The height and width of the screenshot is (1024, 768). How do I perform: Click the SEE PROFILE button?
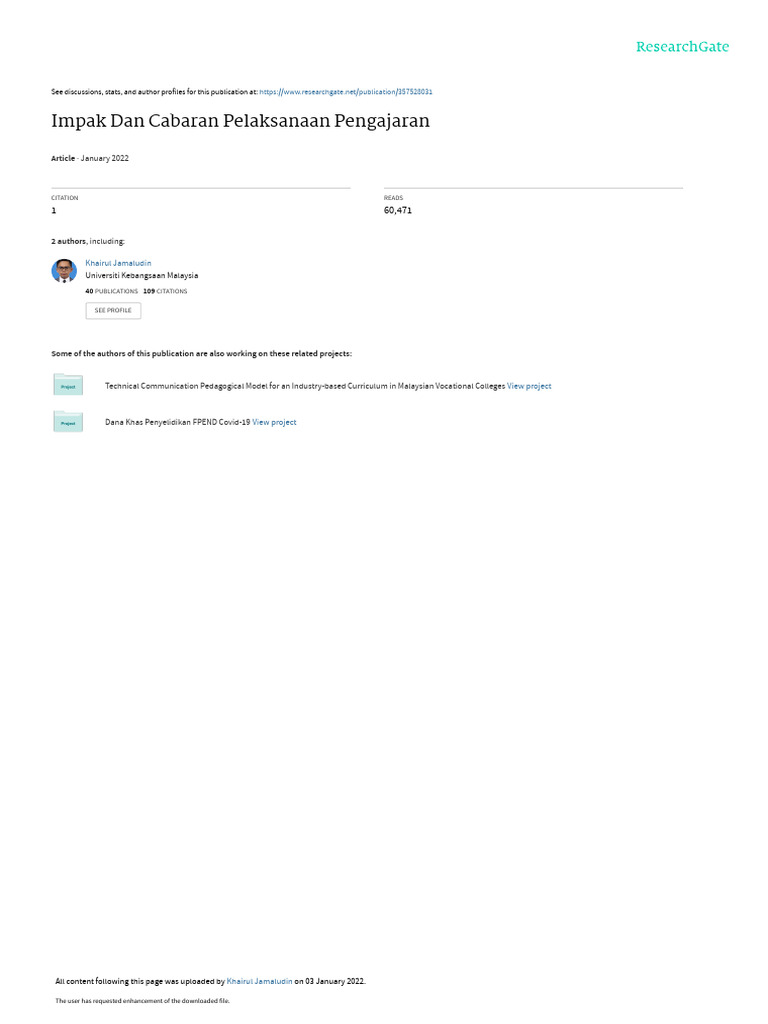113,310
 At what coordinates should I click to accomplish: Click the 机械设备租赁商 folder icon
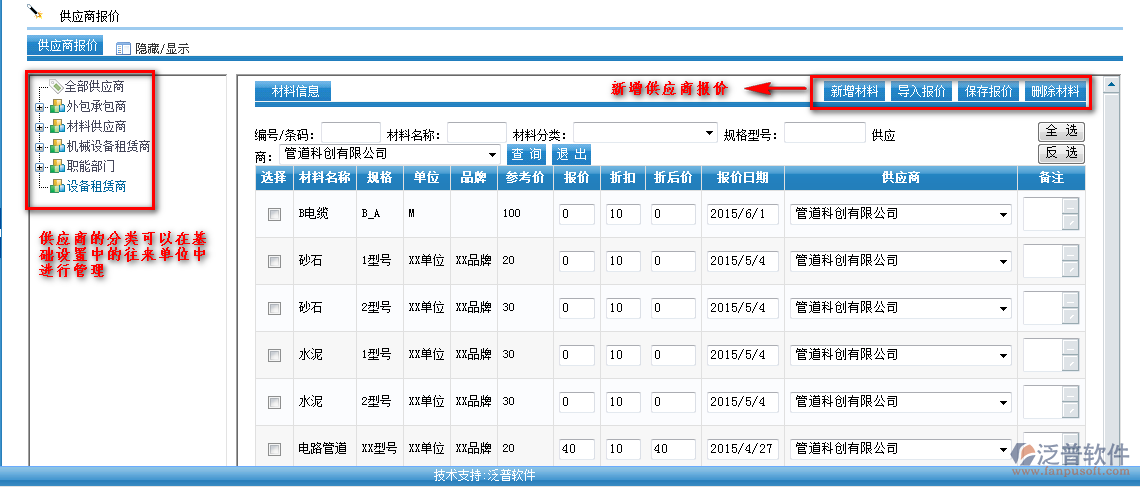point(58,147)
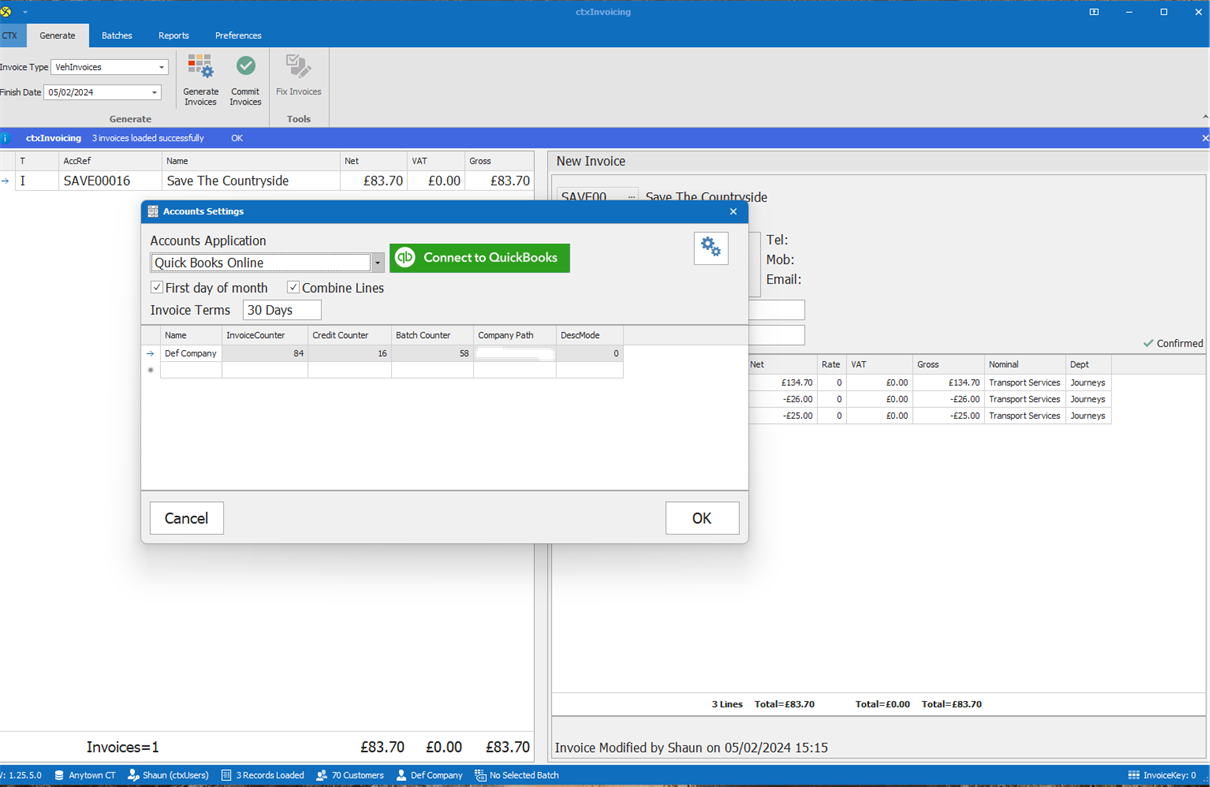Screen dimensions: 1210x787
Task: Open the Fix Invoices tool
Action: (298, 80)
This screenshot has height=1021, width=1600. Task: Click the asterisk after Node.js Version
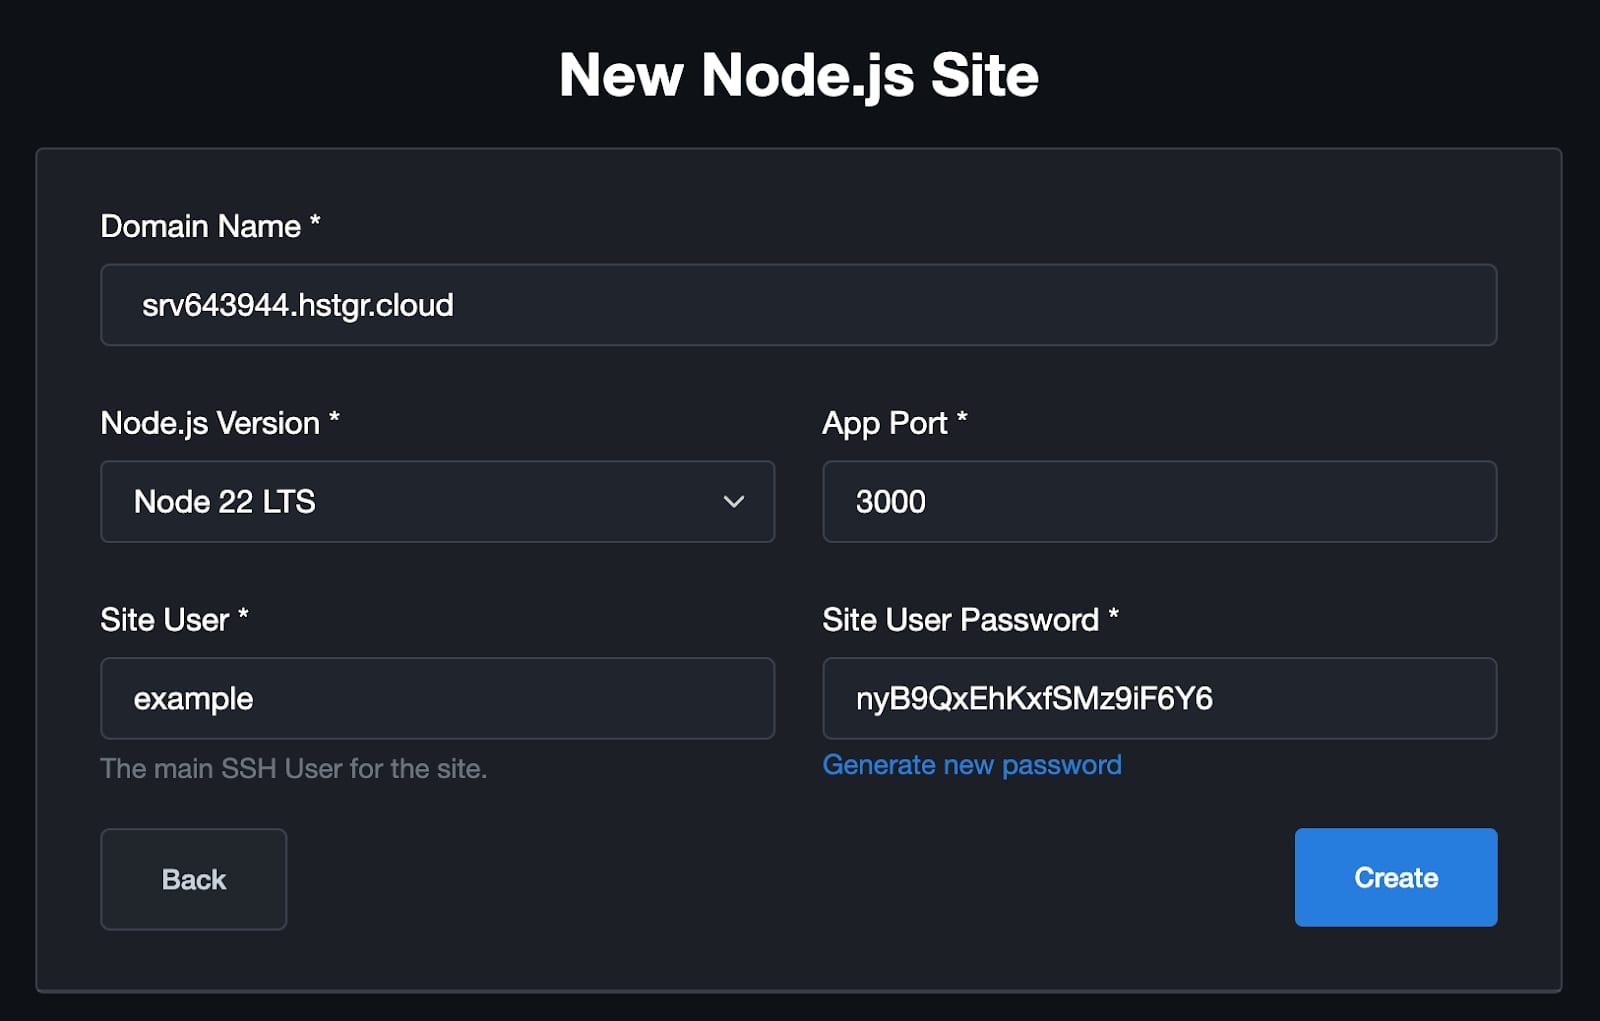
_____
AIM OF THE TASK: Each entry above should be copied exactly. The pictures should not.

THE COMPLETED TASK:
The height and width of the screenshot is (1024, 768). How do I perform: Click the SEE PROFILE button?
113,310
 At what coordinates should I click to accomplish: Click the 机械设备租赁商 folder icon
point(58,147)
Screen dimensions: 1210x787
Task: Open the Fix Invoices tool
Action: (298, 80)
This screenshot has height=1021, width=1600. Task: Click the asterisk after Node.js Version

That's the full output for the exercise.